[Records from a data source]
- - - -

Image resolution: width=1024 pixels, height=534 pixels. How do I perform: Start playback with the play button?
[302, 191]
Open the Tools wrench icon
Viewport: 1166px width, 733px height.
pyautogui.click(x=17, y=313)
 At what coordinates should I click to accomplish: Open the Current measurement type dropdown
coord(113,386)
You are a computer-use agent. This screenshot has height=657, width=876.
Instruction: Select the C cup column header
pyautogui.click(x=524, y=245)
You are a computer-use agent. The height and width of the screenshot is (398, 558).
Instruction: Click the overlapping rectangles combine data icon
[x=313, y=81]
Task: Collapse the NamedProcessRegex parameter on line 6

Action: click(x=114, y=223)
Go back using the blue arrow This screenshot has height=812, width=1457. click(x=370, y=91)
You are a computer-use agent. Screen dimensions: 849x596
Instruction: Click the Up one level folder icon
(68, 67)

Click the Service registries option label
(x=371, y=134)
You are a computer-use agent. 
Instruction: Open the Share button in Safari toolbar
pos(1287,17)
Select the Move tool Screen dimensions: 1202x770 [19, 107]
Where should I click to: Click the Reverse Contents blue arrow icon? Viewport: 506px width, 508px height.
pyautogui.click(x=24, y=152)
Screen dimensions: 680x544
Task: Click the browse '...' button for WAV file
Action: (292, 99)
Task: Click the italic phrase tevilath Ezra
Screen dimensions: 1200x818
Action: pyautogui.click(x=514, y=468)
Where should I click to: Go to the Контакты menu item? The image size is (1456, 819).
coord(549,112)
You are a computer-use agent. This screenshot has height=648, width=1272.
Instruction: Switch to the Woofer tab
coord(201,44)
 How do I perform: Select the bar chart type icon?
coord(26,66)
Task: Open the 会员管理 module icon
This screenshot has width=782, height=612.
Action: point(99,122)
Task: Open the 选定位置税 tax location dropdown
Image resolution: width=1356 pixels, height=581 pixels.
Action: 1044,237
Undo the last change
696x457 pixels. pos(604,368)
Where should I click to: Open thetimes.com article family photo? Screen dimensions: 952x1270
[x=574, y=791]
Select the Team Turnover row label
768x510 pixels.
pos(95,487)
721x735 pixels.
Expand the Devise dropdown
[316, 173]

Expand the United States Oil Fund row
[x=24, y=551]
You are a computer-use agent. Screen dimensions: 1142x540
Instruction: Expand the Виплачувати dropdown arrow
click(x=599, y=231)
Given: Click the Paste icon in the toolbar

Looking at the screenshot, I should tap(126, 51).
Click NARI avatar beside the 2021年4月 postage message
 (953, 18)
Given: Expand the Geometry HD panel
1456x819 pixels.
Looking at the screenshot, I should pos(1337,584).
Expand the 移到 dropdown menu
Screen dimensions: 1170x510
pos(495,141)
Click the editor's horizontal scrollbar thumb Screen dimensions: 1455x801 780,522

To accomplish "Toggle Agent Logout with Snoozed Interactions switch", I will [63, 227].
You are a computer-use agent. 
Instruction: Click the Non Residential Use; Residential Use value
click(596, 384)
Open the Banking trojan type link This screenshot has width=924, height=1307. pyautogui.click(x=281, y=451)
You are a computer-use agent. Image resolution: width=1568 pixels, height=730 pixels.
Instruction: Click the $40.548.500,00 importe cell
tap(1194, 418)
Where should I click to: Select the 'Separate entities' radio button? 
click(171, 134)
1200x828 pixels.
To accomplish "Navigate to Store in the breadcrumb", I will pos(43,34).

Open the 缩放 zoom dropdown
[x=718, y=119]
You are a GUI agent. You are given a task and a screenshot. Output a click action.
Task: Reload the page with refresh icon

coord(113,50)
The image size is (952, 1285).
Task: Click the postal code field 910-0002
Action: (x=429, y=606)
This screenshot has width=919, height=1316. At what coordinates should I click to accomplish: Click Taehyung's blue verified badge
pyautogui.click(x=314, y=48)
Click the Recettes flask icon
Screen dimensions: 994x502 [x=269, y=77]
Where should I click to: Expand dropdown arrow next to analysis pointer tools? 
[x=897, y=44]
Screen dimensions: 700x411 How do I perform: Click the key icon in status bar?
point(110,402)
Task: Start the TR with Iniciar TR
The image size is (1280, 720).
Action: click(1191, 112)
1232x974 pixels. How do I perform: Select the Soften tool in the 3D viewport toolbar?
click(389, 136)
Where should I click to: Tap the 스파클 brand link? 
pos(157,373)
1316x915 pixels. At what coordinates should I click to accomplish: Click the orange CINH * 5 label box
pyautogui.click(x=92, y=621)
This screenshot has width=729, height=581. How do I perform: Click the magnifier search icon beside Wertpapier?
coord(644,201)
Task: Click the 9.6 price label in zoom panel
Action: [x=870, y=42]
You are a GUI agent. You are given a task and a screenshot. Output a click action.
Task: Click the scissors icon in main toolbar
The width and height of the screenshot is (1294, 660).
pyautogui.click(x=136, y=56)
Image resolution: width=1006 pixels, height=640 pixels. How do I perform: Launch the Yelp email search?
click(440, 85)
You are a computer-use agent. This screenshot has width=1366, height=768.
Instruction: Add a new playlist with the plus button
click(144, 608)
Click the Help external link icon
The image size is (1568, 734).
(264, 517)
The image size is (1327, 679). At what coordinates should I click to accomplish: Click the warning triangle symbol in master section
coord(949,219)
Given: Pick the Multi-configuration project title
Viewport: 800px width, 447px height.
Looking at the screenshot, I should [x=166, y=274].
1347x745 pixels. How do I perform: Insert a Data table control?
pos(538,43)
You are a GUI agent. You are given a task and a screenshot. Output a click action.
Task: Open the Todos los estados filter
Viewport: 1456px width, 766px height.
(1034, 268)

- - - -

■ INSTRUCTIONS TO FOLLOW ■
Say how many lines in the entries include the word "computer", with no text around the number.

■ SOLUTION TO THIS PROBLEM ■
9